Erdoğan’ın ABD ziyareti sırasında Obama ile yaptığı görüşmede
“PYD’ye desteğinizi çekin, desteklediğimiz Arap ve Türkmen
gruplarla birlikte IŞİD’e karşı biz savaşalım” talebinde
bulunduğuna dair haberler çıktı. Ancak, Obama, Türkiye’nin bu
teklifini kabul etmedi. Yapılan yorumlar kasım ayındaki başkanlık
seçimi öncesi ABD’nin Suriye politikalarında bir değişiklik yapmak
istemediği yönünde.
Bu haberler Saray tarafından yalanlanmadı.

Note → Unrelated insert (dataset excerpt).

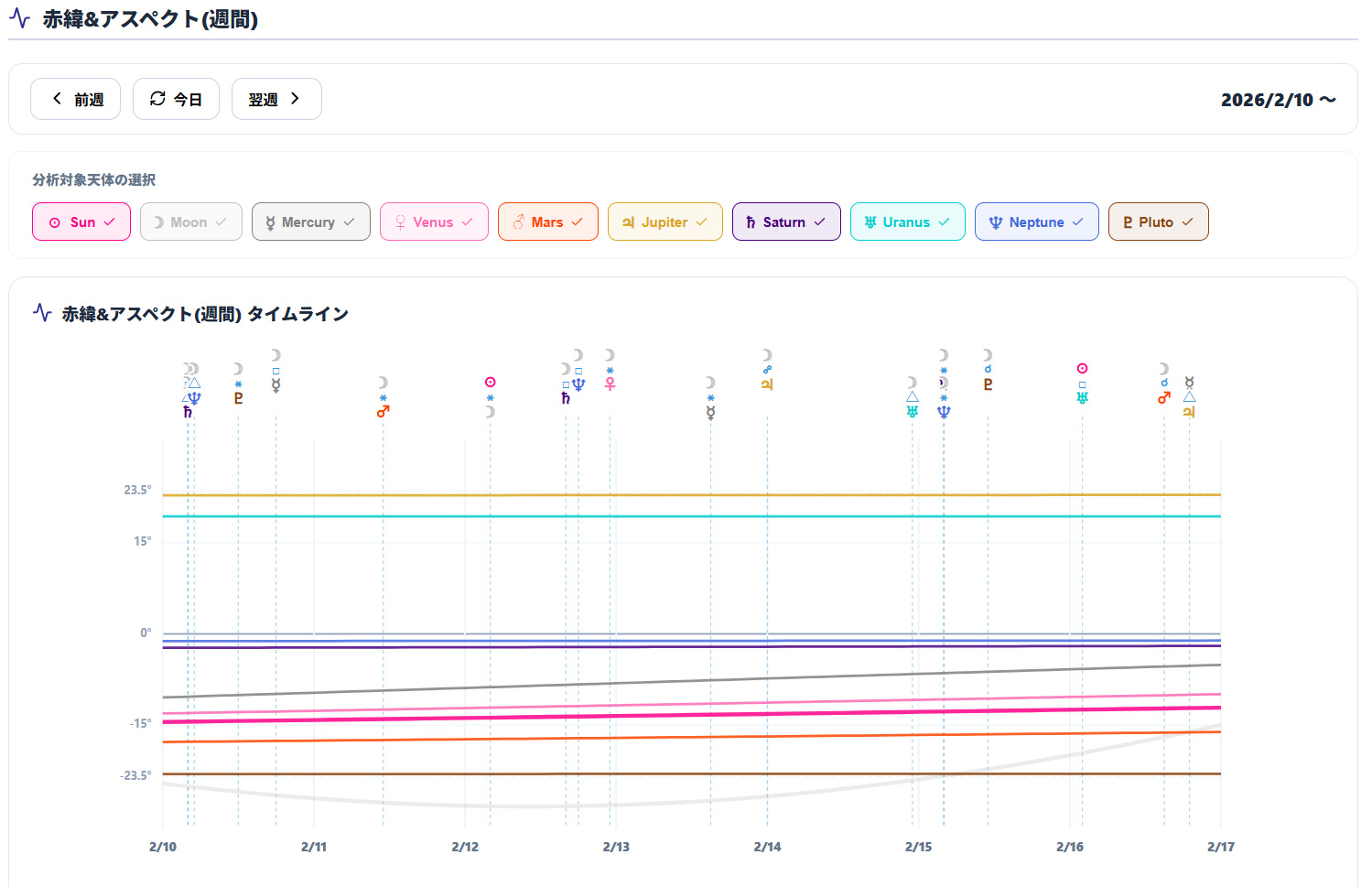The height and width of the screenshot is (887, 1372).
Task: Click the 2/14 date label on axis
Action: [x=767, y=847]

ABD, başlangıçta Türkiye’nin karadan Suriye’ye girmesine taraftardı
ancak şu anda dengeler çok değişti ve Türkiye’nin Suriye’de
desteklediği illegal grupların tamamen kontrol dışına çıktığını,
barışı tehdit ettiğini, Suriye’nin geleceğinde yerleri olmadığını
düşünüyor. Dahası ateşkes ilan edilmesine rağmen ateşkesin dışında
tutulan Türkiye destekli bu grupların böyle bir görevlendirme ile
ABD nezdinde meşruiyet kazanacağı tezi ile hareket ediliyor.
Yani ABD, kontrolsüz güç, güç değildir diyor.
Türkiye var gücüyle karadan Suriye’ye girmek ve IŞİD’e karşı
savaşmak için can atan bir ülke görüntüsü sergiliyor. Bunda
kuşkusuz Türkiye üzerinde dolaşan “geçmişte de olsa” IŞİD’e verilen
desteğin ciddi derecede başımıza ağrıtacağına dair uluslar arası
alanda haberlerin rolü var.
Ayrıca Rusya’nın son operasyonlarıyla kesilen Halep bağlantı
yollarının yeniden açılması Türkiye için hayati önem taşıyor.
Bu durumda IŞİD’e karşı aslanlar gibi savaşacak olan kahraman Türk
ordusu birkaç bin kınalı kuzu feda etmiş ne ki!